Organisée par la Direction Nationale de l'Equité et de l'Egalité de Genre et ONU FEMMES, cette rencontre regroupe des parlementaires venus du Sénégal, de la Côte d’Ivoire, de la Mauritanie, du Tchad, de la République centrafricaine, du Cameroun et de la République démocratique du Congo. L’objectif étant de renforcer leur capacité dans l’utilisation des données de genre afin d’orienter les décisions politiques et budgétaires.
Mireille Kamitatu, Directrice adjointe du Bureau régional d’ONU Femmes pour l’Afrique de l’Ouest et du Centre, a insisté sur l’importance de transformer les statistiques en leviers d’action.
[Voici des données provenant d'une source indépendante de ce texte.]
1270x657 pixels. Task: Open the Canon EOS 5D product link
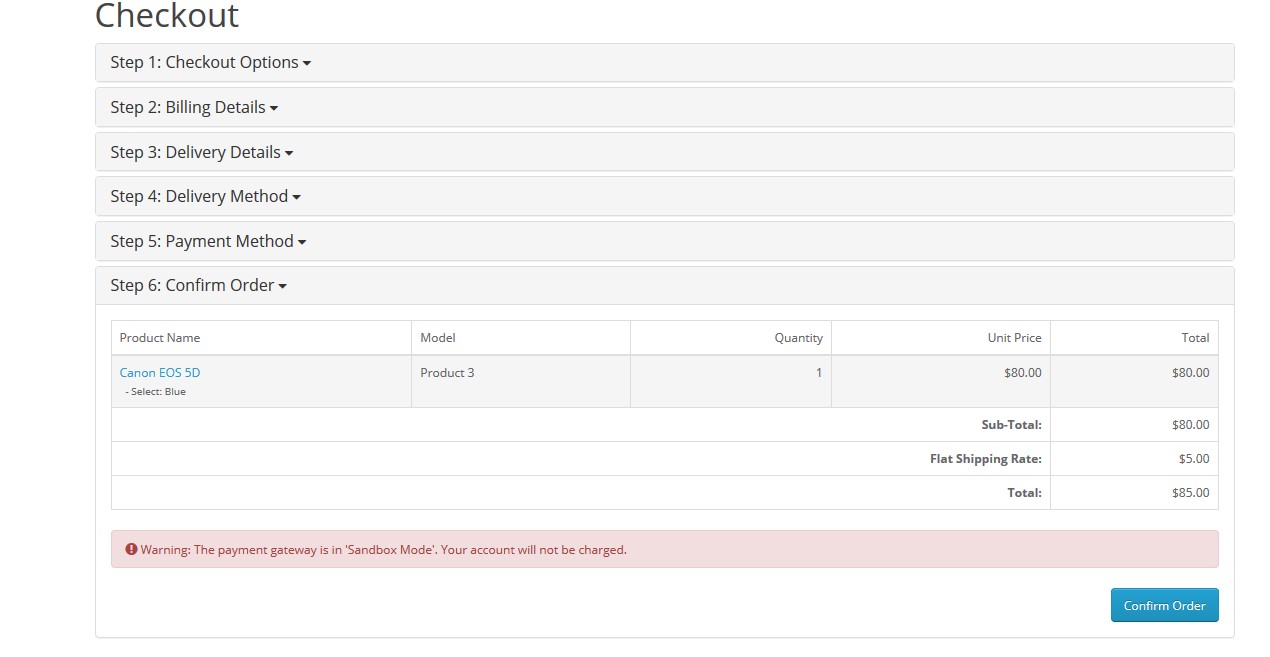click(x=160, y=372)
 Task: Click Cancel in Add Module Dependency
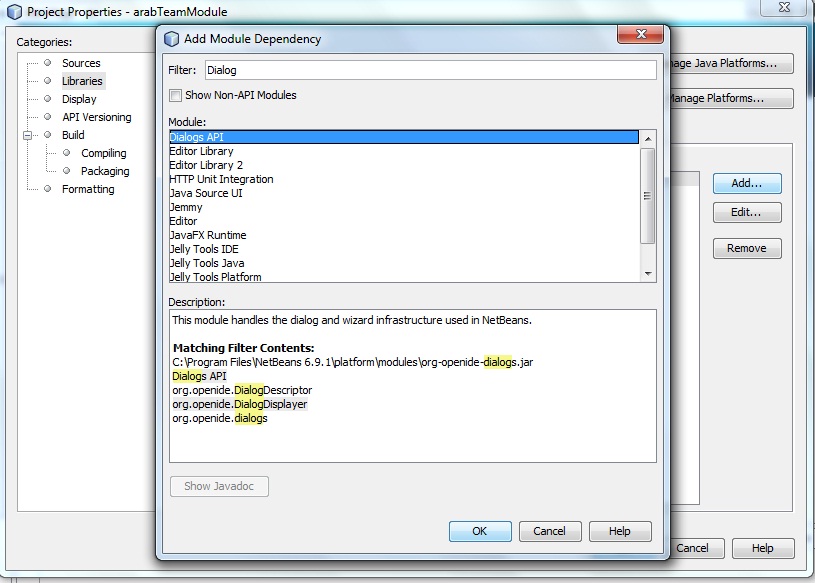(549, 531)

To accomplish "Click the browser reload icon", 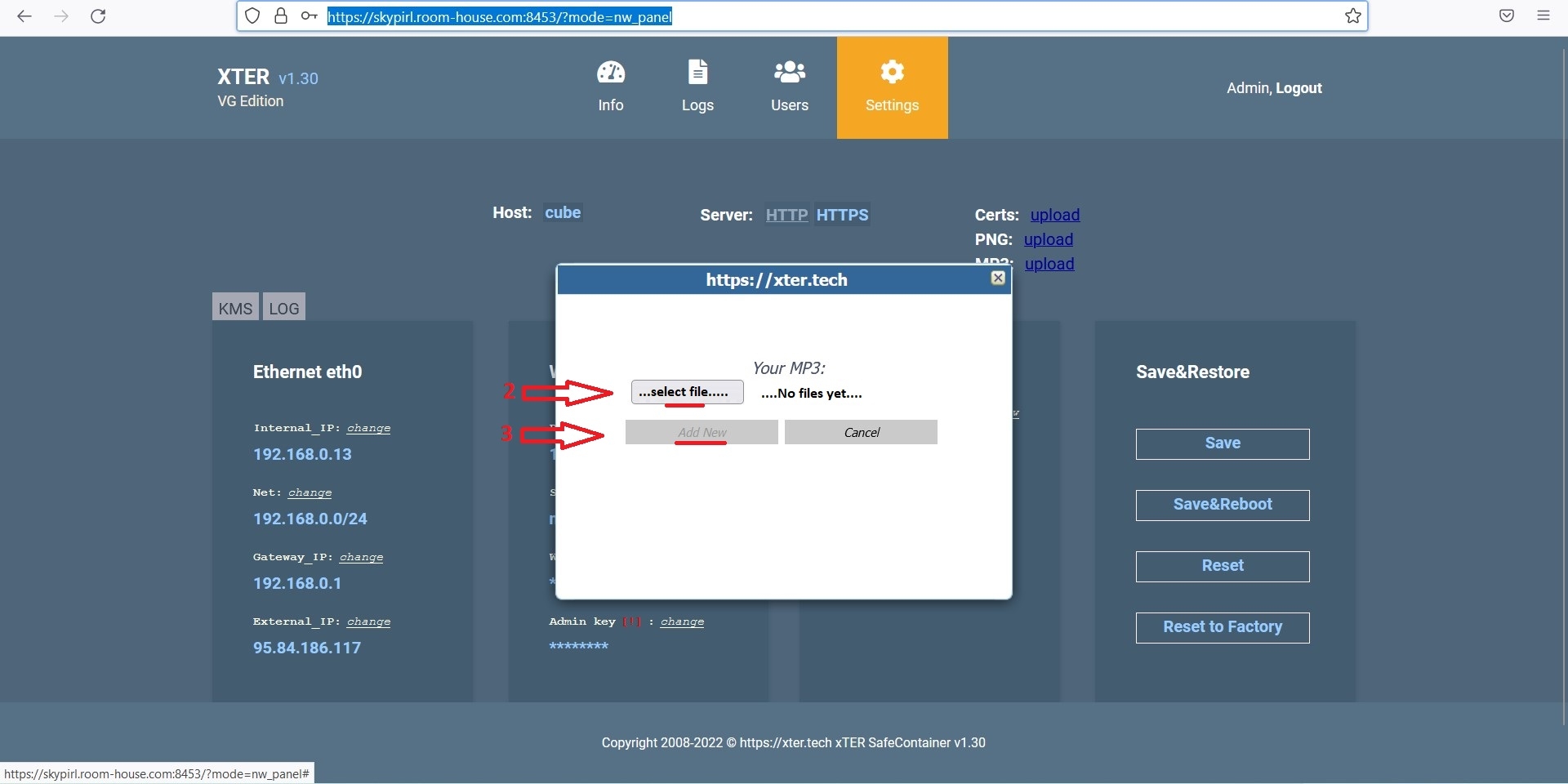I will click(98, 16).
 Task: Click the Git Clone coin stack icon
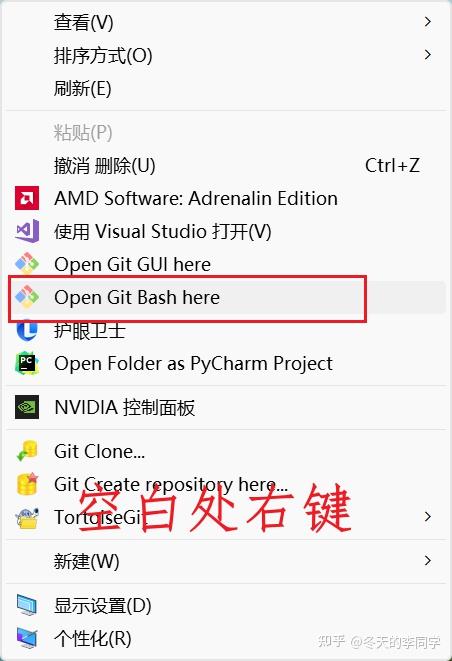pyautogui.click(x=27, y=451)
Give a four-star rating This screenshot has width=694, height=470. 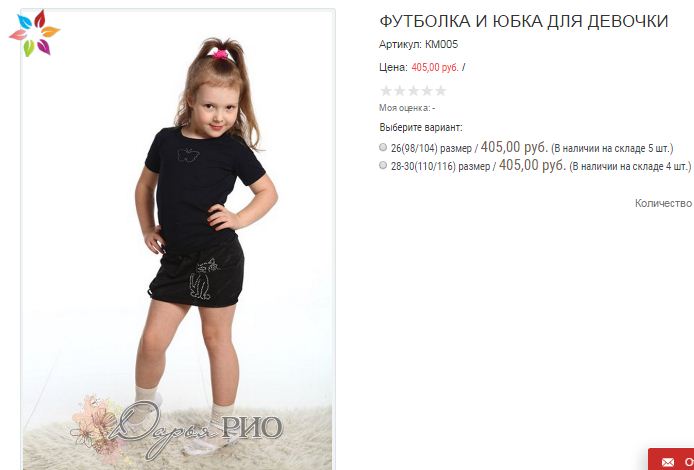tap(427, 91)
Elle a rappelé que derrière chaque chiffre se cache une réalité humaine, souvent marquée par des inégalités persistantes.
Elle a notamment évoqué des indicateurs préoccupants, tels qu’un taux élevé de mortalité maternelle dans la région, la forte présence des femmes dans le secteur informel ou encore les violences basées sur le genre. Autant de réalités qui, selon elle, doivent être prises en compte dans l’élaboration des budgets et des politiques publiques.
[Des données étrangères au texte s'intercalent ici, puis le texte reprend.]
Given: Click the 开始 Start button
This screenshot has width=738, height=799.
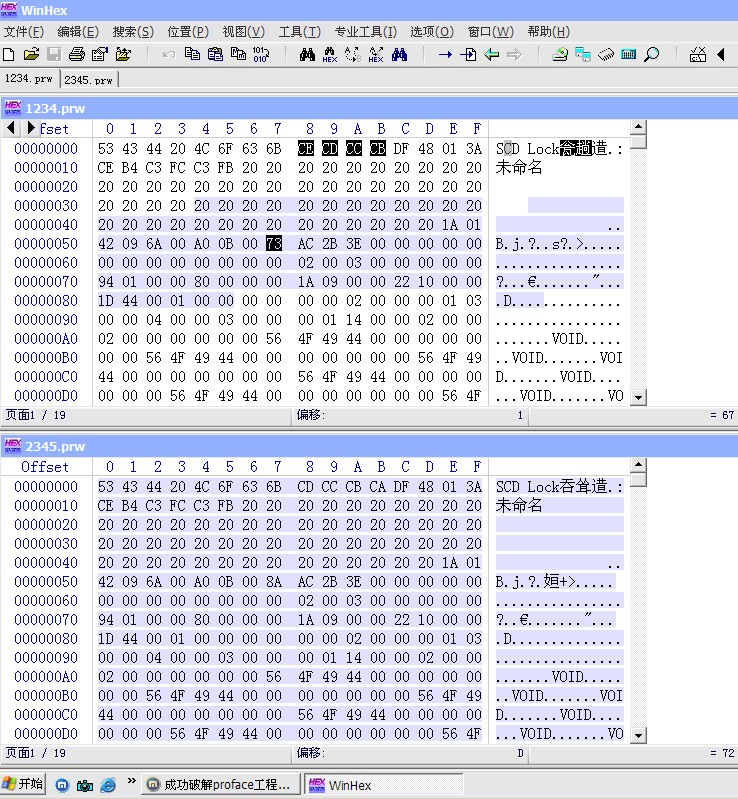Looking at the screenshot, I should tap(22, 784).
"Les données existent, mais elles doivent être utilisées là où se prennent les décisions. Vous êtes ici parce que vous êtes le maillon entre la donnée et la décision. Notre région porte des réalités que les chiffres ne devraient plus pouvoir ignorer : 733 décès maternels pour 100 000 naissances en Afrique de l'Ouest parmi les taux les plus élevés au monde. Plus de 97% des emplois féminins sont dans l'informel. Et dans certaines parties de notre région, une femme sur quatre subit des violences d'un partenaire intime, 70% sont victimes d’incestes. Les violences se perpétuent en silence", rappelle-t-elle, tout en invitant les parlementaires à jouer pleinement leur rôle dans l’intégration des statistiques de genre dans les lois de finances et les mécanismes de contrôle budgétaire.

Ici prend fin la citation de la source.